CHENNAI: For DMK patriarch M Karunanidhi’s elder son and Union Minister for Chemical and Fertilisers M K Alagiri, becoming the party chief will perhaps remain a dream, if one goes by the stand the party high command has taken in recent times. A few days ago, party general secretary K Anbazhagan, through a statement addressed to his partymen cautioned that the selection of candidates for the Sankarankovil bypoll would be done by the party chief himself and that no recommendations will be entertained. Clearly, this was directed towards Alagiri, the south zone organising secretary of the party (Sankarankovil constituency comes under Tirunelveli District in south Tamil Nadu).
The decision on choosing a candidate for Sankarankoil would be dictated by several dynamics, especially because the constituency has been a stronghold of the AIADMK since 1996. The communication from the party general secretary noted: “The candidate’s selection will be made after discussing the prevailing conditions with the candidate concerned and party functionaries for local units from Tirunelveli district.”
The succession storm in the Karunanidhi household has been brewing ever since 2009 when Alagiri, for the first time, expressed his desire to contest for the party chief’s post. Cornered, Karunanidhi announced that he would continue as the party chief, putting in abeyance the succession plan. For over two years, the succession issue hit the headlines on and off causing considerable embarrassment to the DMK chief.
Recently, Karunanidhi made his intentions clear in a February 3 statement that he would be proud if Stalin succeeded him. A magazine survey pointed out 58 per cent of people in the state preferred Stalin as Karunanidhi’s successor over Alagiri. After Kanimozhi’s Tihar jail stint and corruption allegations against Alagiri, Stalin seems to be his father’s best bet to restore a party felled by corruption and nepotism.
Ever since the regime change in Tamil Nadu, Alagiri’s stars seems to have turned hostile. He was summoned by Madurai Collector U Sagayam on December 23 last year to explain as to how he silted up a water channel in a rural pocket of Madurai where the trust run by his family had built an engineering college. The only respite could be that no case was registered against him, but that is hardly any relief, for in August 2011, a temple priest lodged a complaint against Kanti, Alagiri's wife, for allegedly usurping a piece of land belonging to a temple trust.
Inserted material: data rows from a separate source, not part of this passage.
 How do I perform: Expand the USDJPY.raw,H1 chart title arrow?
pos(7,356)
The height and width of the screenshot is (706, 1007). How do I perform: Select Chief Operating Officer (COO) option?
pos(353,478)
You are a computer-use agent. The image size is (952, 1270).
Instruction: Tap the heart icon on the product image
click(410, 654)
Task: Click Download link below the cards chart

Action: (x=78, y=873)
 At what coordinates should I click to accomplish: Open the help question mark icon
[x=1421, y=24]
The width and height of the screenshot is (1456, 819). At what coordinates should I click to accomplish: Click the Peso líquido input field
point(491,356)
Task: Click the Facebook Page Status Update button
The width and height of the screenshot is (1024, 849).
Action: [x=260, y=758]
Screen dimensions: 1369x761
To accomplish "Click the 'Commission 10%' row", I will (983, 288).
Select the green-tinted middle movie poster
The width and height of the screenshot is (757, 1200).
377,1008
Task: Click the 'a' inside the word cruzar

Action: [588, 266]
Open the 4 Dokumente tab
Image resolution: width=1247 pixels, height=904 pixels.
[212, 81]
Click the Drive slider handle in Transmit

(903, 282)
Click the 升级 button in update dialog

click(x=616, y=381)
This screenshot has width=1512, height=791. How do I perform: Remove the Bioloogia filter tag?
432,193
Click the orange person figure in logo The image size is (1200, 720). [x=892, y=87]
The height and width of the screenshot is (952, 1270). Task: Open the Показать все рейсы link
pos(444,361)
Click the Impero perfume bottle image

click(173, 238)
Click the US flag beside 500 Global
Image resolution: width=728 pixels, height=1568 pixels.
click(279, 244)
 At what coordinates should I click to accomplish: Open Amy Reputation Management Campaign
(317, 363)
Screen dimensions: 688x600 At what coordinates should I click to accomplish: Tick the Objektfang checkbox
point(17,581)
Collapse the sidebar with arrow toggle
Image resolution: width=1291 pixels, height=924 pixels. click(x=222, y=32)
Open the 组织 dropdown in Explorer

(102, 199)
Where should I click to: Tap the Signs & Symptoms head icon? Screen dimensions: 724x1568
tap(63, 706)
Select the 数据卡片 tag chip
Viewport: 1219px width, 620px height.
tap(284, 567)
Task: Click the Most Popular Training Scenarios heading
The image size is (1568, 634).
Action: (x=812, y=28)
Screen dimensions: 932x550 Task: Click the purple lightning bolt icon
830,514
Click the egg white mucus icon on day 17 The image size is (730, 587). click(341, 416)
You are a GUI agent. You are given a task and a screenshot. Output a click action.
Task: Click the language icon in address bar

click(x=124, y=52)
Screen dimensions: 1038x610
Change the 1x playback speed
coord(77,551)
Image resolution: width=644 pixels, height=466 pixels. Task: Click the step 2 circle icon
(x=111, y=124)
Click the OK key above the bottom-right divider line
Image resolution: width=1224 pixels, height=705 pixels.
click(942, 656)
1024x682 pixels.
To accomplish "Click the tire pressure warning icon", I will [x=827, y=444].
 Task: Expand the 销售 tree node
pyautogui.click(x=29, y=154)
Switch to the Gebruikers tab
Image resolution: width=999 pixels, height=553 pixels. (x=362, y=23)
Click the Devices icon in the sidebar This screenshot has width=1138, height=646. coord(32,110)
All of Alagiri's aides including Pottu Suresh, Attack Pandi, Essar Gopi, Thalapathi and Jeyaraman, except for former DMK MLA P Moorthy, were arrested on charges of heinous offences, including murder, criminal intimidation and land grabbing.
Alagiri, desperate to project insouciance, asserted on his arrival in Chennai from Kuala Lumpur that he would gladly accept the party chief’s post if it was given to him. Alagiri’s words pertaining to his ambition for the party chief's post evoked sharp reaction from the party. The party indirectly got to him by hitting out at the media. They issued a two-page rebuttal admonishing the media for carrying out what it called a campaign to incite infighting within the party. It reads: “They portray as if Alagiri is vying for the party chief’s post and it is not true.” This, too is viewed as a loud and clear signal from the party leadership that it was never keen to make Alagiri its chief. It is perhaps time Alagiri stops squabbling over the party chief's post and starts rebuilding the party in the south.
Ironically, it is Alagiri’s campaign and party management in the 2009 Lok Sabha elections (the DMK bagged all the 10 seats in south Tamil Nadu) and the many by-elections between 2006 and 2011 that established him as a leader. All eyes now would be on the Sankarankoil bypoll to see if Alagiri can weave his magic again.